## BEGIN
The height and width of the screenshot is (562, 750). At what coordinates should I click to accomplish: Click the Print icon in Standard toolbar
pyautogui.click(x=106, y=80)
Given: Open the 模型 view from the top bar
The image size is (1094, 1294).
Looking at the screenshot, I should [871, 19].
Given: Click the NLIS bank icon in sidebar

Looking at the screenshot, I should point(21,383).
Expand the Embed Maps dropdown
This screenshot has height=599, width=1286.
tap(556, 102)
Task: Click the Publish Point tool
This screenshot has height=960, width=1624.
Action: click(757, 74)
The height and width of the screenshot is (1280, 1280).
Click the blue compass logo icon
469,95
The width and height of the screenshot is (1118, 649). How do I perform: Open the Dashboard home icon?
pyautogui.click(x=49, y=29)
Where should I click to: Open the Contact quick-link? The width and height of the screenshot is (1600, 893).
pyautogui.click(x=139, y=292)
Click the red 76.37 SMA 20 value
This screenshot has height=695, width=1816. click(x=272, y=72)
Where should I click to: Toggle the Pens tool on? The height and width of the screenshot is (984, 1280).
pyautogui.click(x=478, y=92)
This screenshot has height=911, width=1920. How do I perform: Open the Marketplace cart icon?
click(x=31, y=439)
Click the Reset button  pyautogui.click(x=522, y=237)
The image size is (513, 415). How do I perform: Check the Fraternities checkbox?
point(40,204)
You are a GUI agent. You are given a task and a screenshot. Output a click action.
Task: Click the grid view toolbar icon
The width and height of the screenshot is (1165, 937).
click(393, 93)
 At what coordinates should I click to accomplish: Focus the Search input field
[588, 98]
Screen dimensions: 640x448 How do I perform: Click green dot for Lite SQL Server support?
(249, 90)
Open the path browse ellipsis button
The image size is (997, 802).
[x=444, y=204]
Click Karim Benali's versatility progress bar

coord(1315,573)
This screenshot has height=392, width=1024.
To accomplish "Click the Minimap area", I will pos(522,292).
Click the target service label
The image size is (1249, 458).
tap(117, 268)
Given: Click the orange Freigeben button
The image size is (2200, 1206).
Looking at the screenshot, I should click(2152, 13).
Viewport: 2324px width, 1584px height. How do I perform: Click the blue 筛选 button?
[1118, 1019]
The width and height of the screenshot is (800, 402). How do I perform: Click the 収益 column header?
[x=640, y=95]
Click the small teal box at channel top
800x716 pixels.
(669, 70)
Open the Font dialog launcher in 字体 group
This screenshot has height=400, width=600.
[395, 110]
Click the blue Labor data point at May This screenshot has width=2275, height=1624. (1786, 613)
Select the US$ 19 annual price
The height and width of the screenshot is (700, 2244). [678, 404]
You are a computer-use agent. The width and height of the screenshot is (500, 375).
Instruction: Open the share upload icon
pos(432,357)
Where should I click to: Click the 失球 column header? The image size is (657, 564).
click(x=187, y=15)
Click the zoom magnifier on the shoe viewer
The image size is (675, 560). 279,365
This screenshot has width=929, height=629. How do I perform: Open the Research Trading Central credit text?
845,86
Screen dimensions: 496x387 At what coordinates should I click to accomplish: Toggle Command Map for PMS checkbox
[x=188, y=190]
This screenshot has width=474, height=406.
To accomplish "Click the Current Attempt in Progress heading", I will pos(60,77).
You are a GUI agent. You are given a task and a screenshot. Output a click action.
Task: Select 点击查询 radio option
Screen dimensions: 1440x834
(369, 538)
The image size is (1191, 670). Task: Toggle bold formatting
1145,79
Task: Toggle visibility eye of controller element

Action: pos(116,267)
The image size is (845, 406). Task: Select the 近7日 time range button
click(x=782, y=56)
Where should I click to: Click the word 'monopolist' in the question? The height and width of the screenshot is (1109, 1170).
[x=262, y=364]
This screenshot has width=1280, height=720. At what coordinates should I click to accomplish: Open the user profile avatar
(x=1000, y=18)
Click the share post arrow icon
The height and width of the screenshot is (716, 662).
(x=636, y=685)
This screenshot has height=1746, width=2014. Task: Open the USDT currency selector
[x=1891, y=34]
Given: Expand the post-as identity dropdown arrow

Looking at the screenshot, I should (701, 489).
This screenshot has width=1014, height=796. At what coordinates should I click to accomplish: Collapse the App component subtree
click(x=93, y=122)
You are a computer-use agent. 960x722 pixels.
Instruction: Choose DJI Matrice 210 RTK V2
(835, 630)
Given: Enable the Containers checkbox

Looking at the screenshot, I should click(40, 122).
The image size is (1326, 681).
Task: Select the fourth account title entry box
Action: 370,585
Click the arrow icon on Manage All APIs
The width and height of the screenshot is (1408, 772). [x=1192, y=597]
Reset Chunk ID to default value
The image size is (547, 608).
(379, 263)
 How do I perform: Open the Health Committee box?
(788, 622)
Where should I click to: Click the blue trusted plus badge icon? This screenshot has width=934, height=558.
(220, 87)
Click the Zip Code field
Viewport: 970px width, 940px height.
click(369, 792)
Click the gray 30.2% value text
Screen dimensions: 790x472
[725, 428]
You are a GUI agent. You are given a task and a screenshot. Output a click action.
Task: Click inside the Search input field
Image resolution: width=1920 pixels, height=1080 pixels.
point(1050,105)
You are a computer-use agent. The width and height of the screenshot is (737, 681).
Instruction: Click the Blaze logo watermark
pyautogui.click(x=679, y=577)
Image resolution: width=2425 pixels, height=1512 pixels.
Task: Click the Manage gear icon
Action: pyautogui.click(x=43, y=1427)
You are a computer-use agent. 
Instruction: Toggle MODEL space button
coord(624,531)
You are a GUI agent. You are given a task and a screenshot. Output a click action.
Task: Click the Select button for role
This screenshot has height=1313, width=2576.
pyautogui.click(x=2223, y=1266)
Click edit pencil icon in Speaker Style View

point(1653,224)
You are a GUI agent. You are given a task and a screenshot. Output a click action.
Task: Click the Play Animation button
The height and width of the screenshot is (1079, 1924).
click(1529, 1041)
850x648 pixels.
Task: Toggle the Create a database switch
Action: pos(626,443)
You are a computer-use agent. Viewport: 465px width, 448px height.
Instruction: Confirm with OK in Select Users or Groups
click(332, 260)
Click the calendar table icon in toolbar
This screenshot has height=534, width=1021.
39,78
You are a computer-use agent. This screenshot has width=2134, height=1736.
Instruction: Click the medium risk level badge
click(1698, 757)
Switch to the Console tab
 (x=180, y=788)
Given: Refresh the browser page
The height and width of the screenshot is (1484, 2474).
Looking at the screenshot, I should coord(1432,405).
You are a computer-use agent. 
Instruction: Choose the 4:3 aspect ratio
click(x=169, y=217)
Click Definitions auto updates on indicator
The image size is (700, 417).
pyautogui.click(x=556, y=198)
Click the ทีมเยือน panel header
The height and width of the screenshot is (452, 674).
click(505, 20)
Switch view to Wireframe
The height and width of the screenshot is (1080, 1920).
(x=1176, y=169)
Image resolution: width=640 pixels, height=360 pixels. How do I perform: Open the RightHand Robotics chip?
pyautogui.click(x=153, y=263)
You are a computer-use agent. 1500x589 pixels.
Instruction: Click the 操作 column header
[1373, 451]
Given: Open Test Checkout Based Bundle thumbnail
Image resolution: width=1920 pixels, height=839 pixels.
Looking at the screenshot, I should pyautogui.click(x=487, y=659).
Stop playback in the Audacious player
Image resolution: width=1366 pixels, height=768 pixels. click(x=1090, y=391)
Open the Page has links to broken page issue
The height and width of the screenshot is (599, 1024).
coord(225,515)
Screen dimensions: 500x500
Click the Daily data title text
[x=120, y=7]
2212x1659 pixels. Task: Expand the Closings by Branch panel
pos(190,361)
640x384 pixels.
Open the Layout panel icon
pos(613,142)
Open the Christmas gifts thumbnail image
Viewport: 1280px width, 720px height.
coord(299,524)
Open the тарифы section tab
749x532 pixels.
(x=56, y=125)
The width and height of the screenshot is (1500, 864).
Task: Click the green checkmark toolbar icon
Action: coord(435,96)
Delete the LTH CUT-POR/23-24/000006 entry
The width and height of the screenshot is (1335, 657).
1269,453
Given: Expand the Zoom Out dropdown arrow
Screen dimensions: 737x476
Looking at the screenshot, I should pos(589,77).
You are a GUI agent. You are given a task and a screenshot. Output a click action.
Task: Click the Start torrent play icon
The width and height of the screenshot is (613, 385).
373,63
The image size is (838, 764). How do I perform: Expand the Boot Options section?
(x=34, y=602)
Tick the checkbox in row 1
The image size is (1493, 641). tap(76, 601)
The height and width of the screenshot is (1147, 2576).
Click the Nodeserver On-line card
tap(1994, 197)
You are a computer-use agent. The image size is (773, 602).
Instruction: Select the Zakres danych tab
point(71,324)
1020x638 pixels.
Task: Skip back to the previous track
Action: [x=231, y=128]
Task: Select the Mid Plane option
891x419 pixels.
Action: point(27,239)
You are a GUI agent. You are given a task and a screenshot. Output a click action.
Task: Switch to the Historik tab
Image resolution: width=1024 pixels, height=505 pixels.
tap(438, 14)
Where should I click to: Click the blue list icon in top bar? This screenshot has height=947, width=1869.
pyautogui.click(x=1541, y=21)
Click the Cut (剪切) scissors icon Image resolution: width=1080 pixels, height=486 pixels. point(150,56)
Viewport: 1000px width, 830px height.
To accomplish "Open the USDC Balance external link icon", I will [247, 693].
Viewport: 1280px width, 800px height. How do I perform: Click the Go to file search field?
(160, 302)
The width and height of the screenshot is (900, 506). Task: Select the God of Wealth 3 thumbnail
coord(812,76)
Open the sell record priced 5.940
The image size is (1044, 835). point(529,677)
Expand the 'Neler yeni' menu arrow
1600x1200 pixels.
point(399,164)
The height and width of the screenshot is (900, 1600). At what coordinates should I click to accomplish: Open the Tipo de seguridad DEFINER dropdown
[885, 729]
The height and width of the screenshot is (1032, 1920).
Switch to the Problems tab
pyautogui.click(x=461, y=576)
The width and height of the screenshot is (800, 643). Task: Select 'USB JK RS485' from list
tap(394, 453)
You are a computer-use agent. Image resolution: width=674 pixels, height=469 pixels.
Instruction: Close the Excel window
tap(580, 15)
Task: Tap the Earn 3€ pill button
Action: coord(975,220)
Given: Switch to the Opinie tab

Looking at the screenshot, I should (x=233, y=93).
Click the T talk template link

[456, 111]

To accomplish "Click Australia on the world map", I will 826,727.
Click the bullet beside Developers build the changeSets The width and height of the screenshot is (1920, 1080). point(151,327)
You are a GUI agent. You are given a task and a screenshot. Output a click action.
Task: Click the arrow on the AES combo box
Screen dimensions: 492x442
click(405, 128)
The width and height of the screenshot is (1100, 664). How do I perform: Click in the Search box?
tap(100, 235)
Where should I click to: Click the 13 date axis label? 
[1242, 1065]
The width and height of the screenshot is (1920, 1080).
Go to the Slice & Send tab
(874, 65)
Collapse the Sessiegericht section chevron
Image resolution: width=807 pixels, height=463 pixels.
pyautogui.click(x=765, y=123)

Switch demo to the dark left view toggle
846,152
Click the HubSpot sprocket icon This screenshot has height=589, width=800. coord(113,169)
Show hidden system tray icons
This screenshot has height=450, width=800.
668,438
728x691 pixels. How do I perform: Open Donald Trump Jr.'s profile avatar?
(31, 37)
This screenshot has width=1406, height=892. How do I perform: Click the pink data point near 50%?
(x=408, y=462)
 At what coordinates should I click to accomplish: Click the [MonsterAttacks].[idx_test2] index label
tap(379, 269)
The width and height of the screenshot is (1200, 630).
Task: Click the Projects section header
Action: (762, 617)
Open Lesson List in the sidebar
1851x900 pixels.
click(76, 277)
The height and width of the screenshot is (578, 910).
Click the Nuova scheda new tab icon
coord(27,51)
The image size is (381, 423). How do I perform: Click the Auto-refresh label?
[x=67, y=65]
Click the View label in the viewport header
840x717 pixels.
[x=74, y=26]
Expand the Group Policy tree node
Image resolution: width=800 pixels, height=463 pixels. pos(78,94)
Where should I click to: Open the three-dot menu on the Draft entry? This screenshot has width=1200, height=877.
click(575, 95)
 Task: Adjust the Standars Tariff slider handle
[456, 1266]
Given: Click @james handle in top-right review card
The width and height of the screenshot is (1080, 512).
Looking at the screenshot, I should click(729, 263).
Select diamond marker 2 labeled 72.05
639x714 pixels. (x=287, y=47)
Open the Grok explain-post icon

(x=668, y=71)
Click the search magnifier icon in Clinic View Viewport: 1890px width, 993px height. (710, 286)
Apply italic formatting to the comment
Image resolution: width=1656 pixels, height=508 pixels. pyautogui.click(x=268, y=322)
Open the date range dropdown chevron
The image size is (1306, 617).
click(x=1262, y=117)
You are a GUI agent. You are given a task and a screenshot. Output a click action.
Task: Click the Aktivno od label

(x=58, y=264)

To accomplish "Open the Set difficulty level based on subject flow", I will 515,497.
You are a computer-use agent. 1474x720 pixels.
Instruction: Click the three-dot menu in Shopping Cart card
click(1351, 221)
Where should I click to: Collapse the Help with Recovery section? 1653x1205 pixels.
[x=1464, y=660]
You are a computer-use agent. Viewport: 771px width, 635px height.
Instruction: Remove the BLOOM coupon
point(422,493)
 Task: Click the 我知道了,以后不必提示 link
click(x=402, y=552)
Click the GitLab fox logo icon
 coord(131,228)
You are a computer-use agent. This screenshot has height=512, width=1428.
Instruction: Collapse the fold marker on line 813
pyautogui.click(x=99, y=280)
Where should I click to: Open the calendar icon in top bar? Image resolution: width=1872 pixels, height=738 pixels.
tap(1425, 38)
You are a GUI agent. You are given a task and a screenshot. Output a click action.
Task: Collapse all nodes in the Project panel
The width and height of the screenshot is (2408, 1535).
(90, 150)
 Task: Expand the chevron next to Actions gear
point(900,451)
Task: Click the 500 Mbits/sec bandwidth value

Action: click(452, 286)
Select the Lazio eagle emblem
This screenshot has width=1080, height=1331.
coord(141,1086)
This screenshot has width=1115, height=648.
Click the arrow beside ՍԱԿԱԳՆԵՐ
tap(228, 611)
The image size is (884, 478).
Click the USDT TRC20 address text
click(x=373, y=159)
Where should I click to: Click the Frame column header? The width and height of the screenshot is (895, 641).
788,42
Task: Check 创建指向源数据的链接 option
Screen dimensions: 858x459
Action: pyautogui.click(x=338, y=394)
## END
◆ TASK GOAL
Copy out the lines between the one holding "Open the path browse ellipsis button" and the one holding "tap(117, 268)", inclusive, keeping every character the same.

◆ OUTPUT FOR THIS EXERCISE
Open the path browse ellipsis button
The image size is (997, 802).
[x=444, y=204]
Click Karim Benali's versatility progress bar

coord(1315,573)
This screenshot has height=392, width=1024.
To accomplish "Click the Minimap area", I will pos(522,292).
Click the target service label
The image size is (1249, 458).
tap(117, 268)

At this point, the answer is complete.